Ama biz de bunları henüz bilmiyoruz. Ses çıkarmadan dinleyen Jeff’in gözünden sadece şunları görüyoruz o anda:

“… özel servet yönetimi, hanedan tröstleri, yükselen piyasalar. Zamanda ender bir ânı paylaşıyorduk babamla, düşünceli bir an, geceyi odanın içine taşıyan seçkin güneş gözlükleriyle bütünlenmiş. Odadaki sanat yapıtlarına baktım, çeşitli soyut tarzlarda; ve anladım ki cümlesini izleyen o uzamış sessizlik ne ona ne bana aittir. Karısını düşündüm, ikinciyi, arkeoloğu; zihni ve çökmekte olan bedeni yakında bir plan dahilinde boşluğa doğru sürüklenmeye başlayacak olanı.”

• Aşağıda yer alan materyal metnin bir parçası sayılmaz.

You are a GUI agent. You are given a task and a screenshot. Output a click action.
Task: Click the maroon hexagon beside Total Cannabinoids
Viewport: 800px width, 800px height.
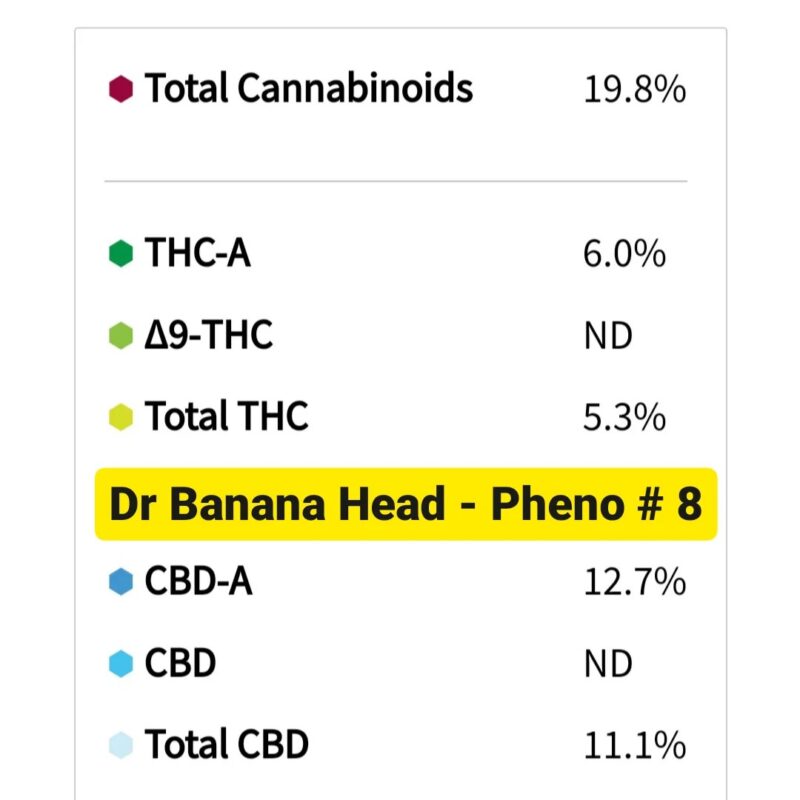pos(121,89)
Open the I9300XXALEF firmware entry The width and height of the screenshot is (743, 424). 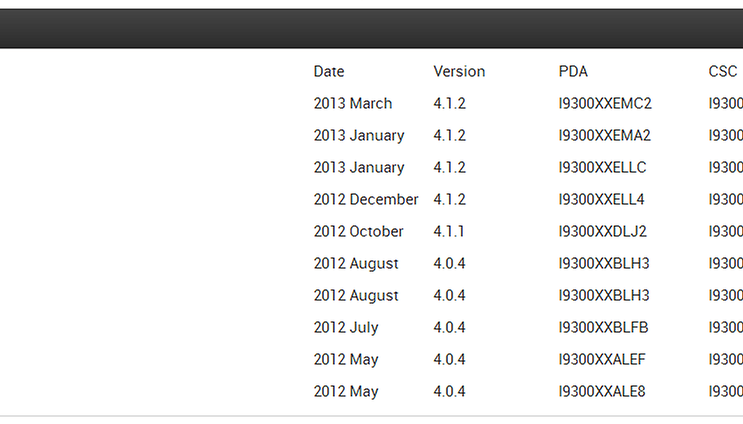[602, 359]
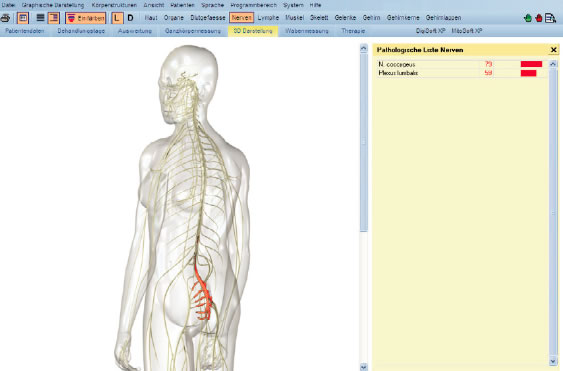Switch to the Therapie tab
This screenshot has width=563, height=371.
click(x=353, y=31)
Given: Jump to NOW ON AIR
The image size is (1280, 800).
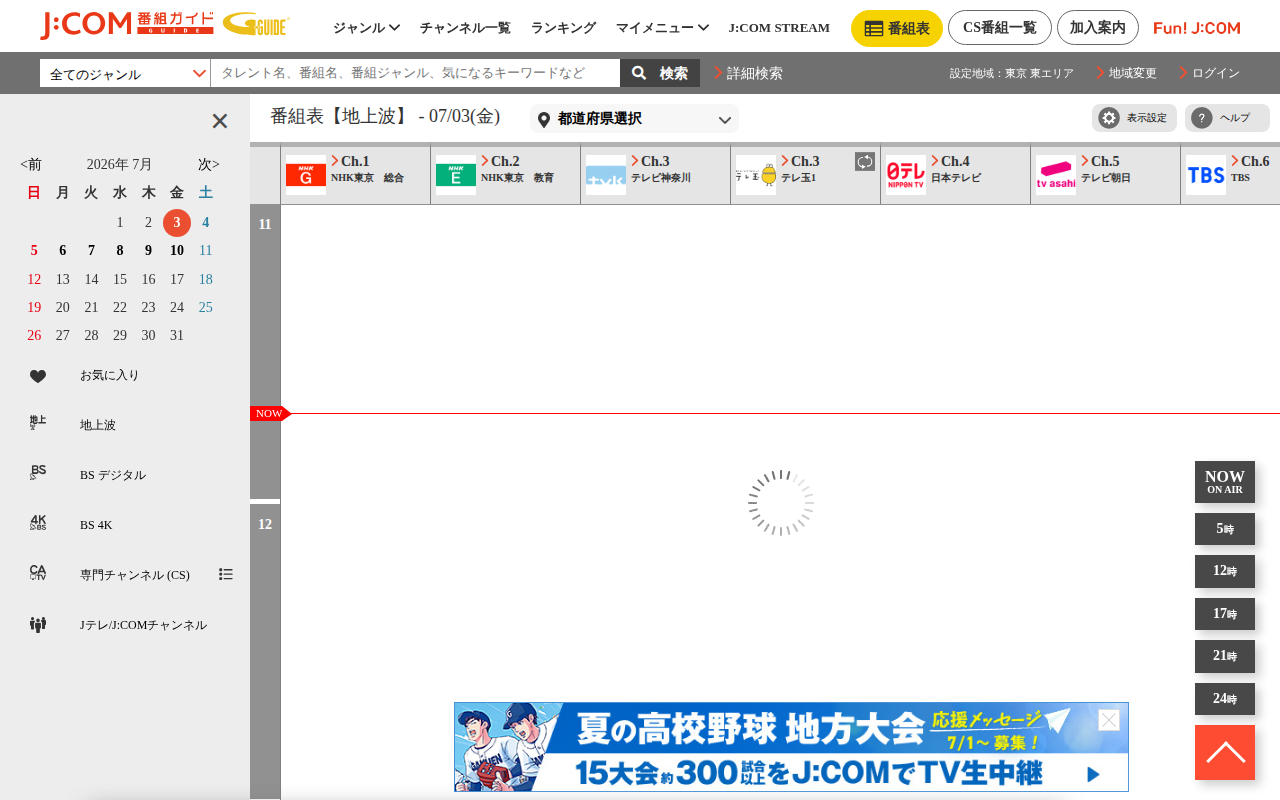Looking at the screenshot, I should click(x=1225, y=482).
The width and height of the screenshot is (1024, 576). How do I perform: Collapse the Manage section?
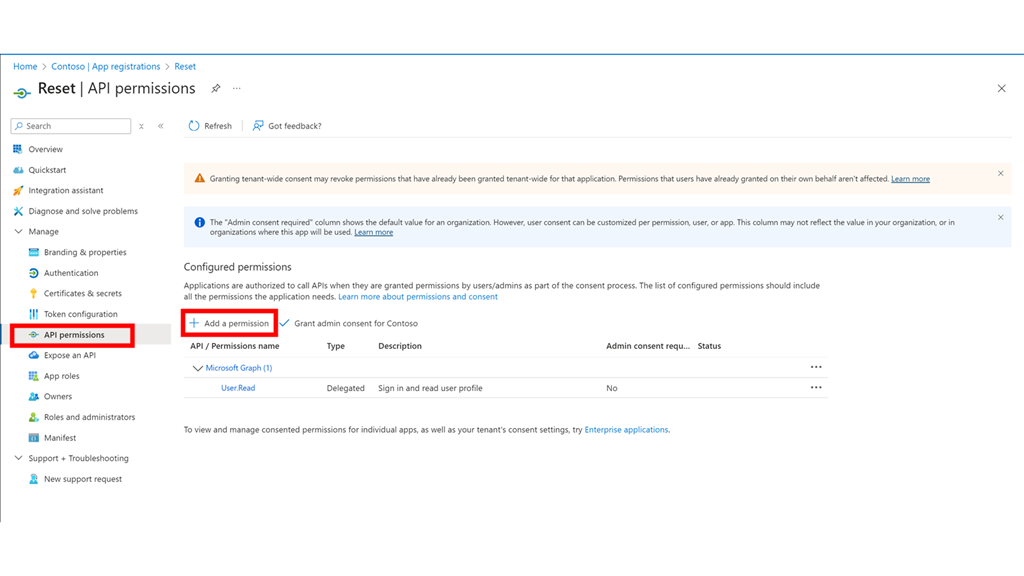pyautogui.click(x=19, y=232)
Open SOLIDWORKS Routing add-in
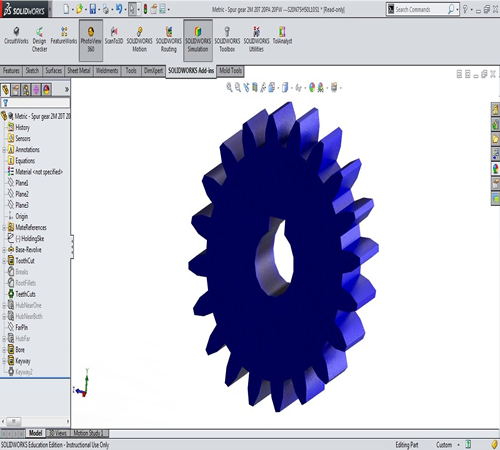500x450 pixels. click(169, 39)
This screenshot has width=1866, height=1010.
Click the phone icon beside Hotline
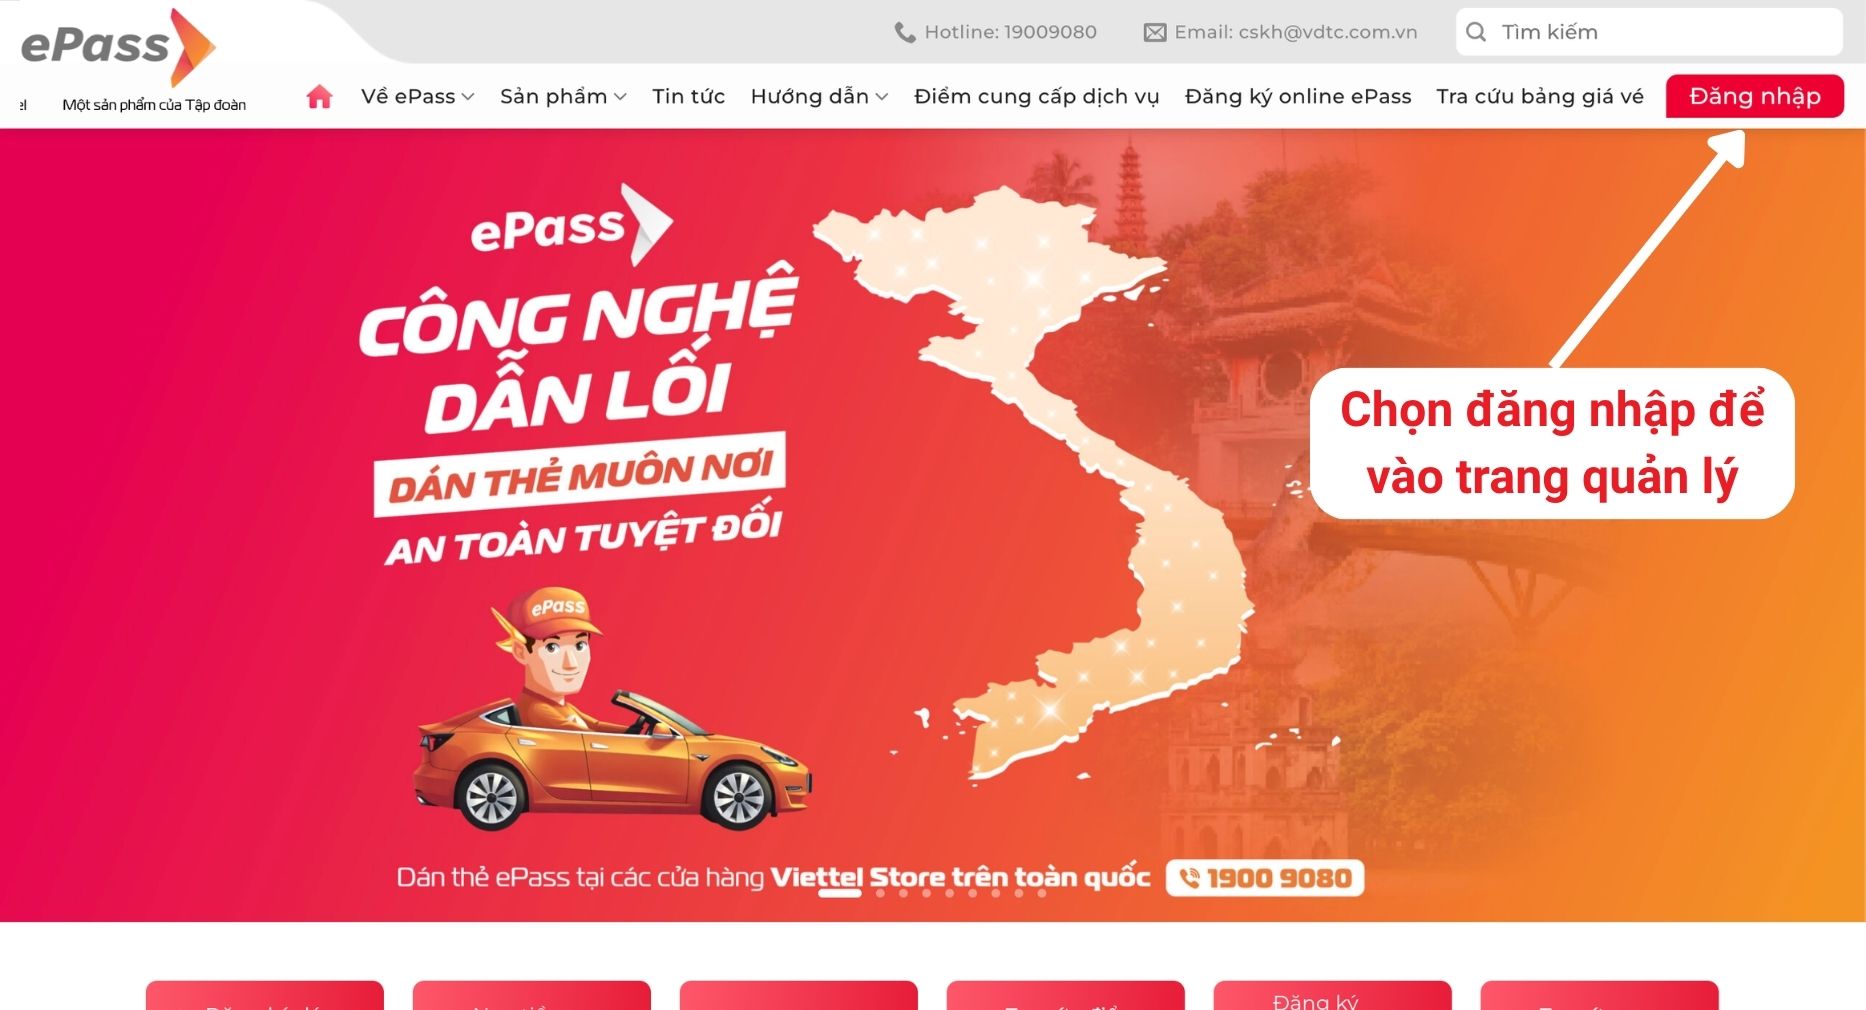[904, 32]
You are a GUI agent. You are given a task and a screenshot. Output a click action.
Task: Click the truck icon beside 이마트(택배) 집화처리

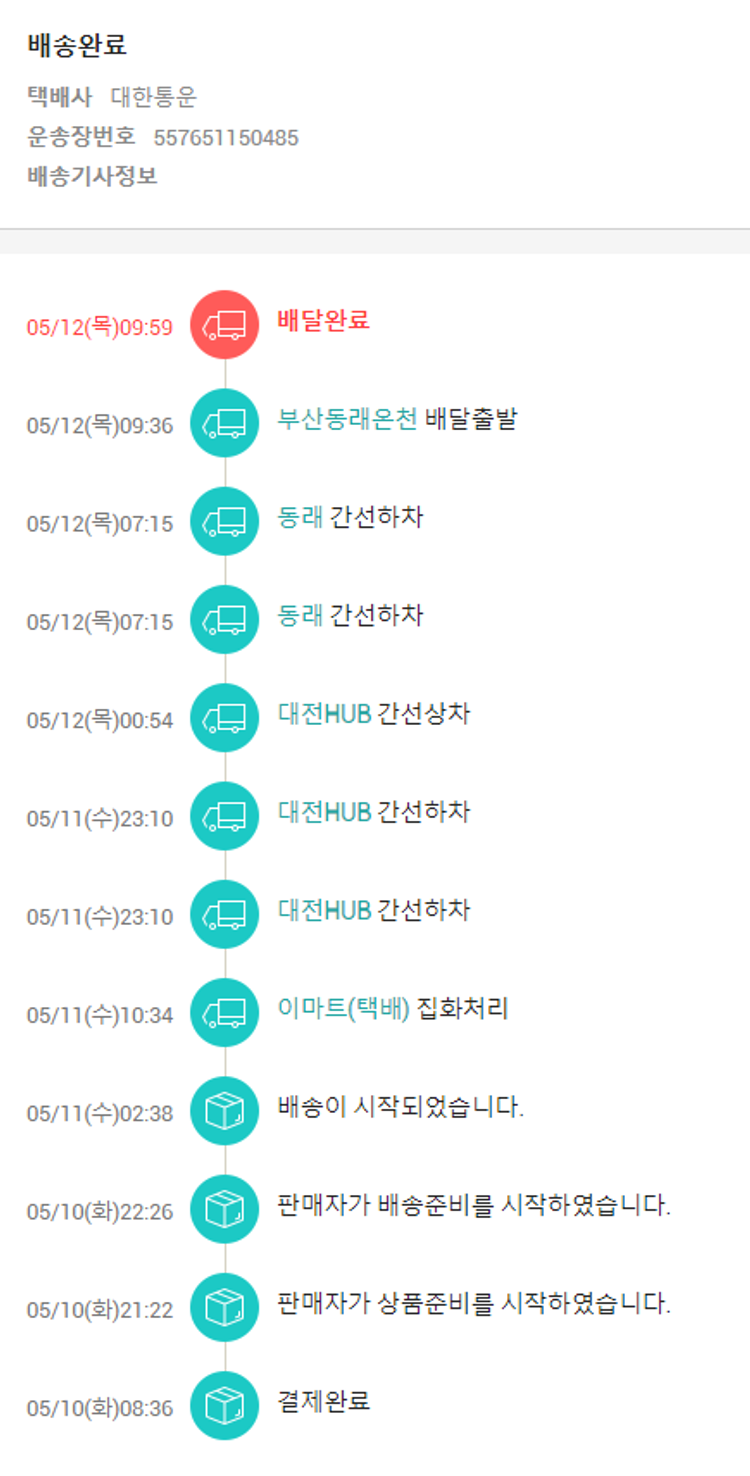click(224, 1013)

Bu kısa açılış pasajından sonra (“birkaç ay sonra ve bir yarım dünya uzakta”) Jeff’i camdan dışarısı görünmeyen zırhlı bir jipte, silahlı bir sürücü eşliğinde çölde yol alırken buluyoruz. Artis’in kaldığı tıbbi tesise gitmektedir.

Sonra öğreniyoruz ki “eski Sovyet coğrafyasının” gözden ırak bir yerindedir bu tesis, Orta Asya’nın ıssız bir noktasında. “Convergence” olarak anılır yöneticileri ve müminleri tarafından: “kavuşma”, çok farklı yerlerden, farklı deneyim ve inançlardan gelen insanların bir noktada buluşması, birleşmesi. Tesisin yaptığı, yapacağı iş, henüz biyolojik ömürlerinin sonuna gelmemiş insanların dondurularak geleceğe, belki de ebediyete, sonsuz ve sonrasız hayata aktarılmasıdır. Fikir “bilimkurgusaldır”, evet; ama büsbütün uydurma, kurmaca olduğunu düşünmeyelim. İlginç Rusya yorum ve haberleriyle tanıdığımız gazeteci Hakan Aksay, T24’teki bir yazısında (“Korona ve diktatörlerden kurtulmanın yolu: Eksi 196 derecede uyumak”, 17/5/20) şu bilgiyi veriyor:

“ABD’de Alcor Life Extension Foundation ve Cryonics Institute, Rusya’da KrioRus gibi bu alanda tanınmış bazı kuruluşlar, insan ve hayvanların dondurulması işlemiyle on yıllardan bu yana uğraşıyor. Çin de bu alanda denemeler yapıyor. Dondurma işlemlerinin maliyeti ABD’de 200 bin dolar (bütün vücut) ve 80 bin dolar (sadece beyin). Rusya’da ise bu ücretler 36 ve 18 bin dolar kadar. Hayvanların dondurulması da büyüklüklerine bağlı olarak 10 bin-30 bin dolar arasında değişiyor. Şu anda yüzlerce insan bir gün uyandırılabilme umuduyla dondurulmuş durumda. Anlaşma yapan bini aşkın insan ise ‘kuyrukta’ bekliyor.”[1] 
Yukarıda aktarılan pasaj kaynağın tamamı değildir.